Der demografische Wandel sowie der steigende Mangel an Pflegefachpersonen zeigen deutlich auf, dass unsere immer älter werdende Gesellschaft technische Unterstützung in der Pflege braucht. Daher werden Roboter, insbesondere soziale oder auch Pflegeroboter, auf lange Sicht zu einem elementaren Teil unseres Alltags werden. Doch wie sollten diese Roboter aussehen?
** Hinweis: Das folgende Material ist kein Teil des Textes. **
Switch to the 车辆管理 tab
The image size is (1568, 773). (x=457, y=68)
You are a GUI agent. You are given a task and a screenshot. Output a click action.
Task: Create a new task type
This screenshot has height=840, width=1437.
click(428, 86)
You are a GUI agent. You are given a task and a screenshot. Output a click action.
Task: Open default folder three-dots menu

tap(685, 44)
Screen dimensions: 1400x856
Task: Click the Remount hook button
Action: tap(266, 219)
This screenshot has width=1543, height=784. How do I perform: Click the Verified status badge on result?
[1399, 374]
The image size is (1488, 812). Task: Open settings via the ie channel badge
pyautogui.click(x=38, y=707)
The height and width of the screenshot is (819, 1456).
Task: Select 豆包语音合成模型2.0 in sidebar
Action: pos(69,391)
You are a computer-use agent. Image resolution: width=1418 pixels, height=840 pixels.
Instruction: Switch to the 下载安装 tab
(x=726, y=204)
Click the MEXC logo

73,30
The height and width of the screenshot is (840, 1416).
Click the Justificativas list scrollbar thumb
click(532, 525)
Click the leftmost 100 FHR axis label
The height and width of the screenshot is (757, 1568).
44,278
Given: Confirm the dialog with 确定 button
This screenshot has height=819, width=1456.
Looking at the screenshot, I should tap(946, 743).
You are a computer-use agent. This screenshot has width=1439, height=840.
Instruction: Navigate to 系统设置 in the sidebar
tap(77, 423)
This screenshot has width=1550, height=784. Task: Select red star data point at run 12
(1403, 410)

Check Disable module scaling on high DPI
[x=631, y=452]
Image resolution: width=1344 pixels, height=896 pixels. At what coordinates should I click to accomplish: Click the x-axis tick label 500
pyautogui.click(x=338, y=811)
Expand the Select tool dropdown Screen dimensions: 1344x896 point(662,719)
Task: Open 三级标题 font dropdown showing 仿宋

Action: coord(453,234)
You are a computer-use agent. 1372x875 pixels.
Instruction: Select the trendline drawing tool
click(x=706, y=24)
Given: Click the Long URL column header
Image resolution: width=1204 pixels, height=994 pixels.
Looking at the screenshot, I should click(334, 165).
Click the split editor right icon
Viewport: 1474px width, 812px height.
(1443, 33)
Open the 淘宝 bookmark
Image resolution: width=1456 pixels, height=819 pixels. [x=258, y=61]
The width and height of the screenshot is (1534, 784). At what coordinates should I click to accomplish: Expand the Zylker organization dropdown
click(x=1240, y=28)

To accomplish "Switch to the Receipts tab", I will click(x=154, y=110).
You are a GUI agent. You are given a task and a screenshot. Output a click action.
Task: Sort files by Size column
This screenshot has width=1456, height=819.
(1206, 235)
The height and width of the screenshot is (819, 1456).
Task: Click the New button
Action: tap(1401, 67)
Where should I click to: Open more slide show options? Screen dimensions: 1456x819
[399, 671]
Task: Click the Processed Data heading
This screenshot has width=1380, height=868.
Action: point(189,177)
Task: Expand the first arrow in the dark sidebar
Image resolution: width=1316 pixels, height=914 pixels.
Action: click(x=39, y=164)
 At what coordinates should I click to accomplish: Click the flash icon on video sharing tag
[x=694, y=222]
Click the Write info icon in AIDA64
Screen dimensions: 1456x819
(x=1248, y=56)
Im Forschungsprojekt „OtherCare“ hinterfragt die Frederike Jung, Wissenschaftlerin im Bereich Gesellschaft des OFFIS, die aktuellen Designtrends der menschenähnlichen „humanoiden“ Roboter kritisch: Wenn das menschliche Äußere in einer Maschine nachgeahmt wird, kann das bei Nutzenden ein mulmiges Gefühl hervorrufen (Uncanny Valley). Außerdem verleitet das Design dazu, Stereotype auf die vermenschlichte Technologie zu übertragen, wie zum Beispiel die Annahme, eine Pflegekraft – sei sie auch aus Blech und Kabeln – solle weiblich sein.
Davon überzeugt, dass solche Perspektiven nicht in unsere moderne Gesellschaft passen, erforschte Jung das Designpotenzial von nicht-humanoiden Pflegerobotern. Sie stattete einen für Virtual Reality implementierten Roboter mit verschiedenen Verhaltenssignalen aus und untersuchte, ob dadurch pflegerelevante Attribute vermittelt werden können. Ihr Forschungsansatz wurde mit dem OLDIE Preis 2021 für die beste Abschlussarbeit im Department für Informatik der Universität Oldenburg ausgezeichnet und erreichte den zweiten Platz beim Helene-Lange-Preis der EWE Stiftung.
In ihrer Arbeit legte Frederike Jung besonderen Wert darauf, verschiedene interdisziplinäre Ansätze – von (Sozial-)Psychologie bis Robotik – zu betrachten und den Menschen ins Zentrum der Entwicklung zu rücken. Deswegen besuchte sie Pflegeinstitutionen und führte Interviews sowie Umfragen durch. Ihre Ergebnisse geben neue Hinweise darauf, dass nicht menschenähnliche Roboter vor allem Kompetenz vermitteln müssen – ein Attribut, das bei Weitem kein Geschlecht hat.
Über den akademischen Rahmen hinaus führte ihr Roboter-Projekt sie mit dem Oldenburger Staatstheater zusammen. Für das „Technical Ballroom“ Projekt, in dem Themen der Digitalisierung auf die Theaterbühne gebracht werden, kollaboriert Frederike Jung für die künstlerisch-wissenschaftliche Zusammenarbeit.
Insgesamt ist das Projekt „OtherCare“ ein Beispiel dafür, wie ausgezeichnete Informatikforschung den Menschen miteinbezieht und diverse Blickwinkel vereint.
Für ihre Zukunft am OFFIS versteht Frederike Jung die Informatik weiterhin als interdisziplinär und kreativ. In ihrem aktuellen Projekt „PANDIA“ erforscht sie daher in Kollaboration mit Künstler*innen, wie Virtual Reality das Thema Datenschutz und Privatsphäre in unserer digitalen Gesellschaft neu beleuchten kann.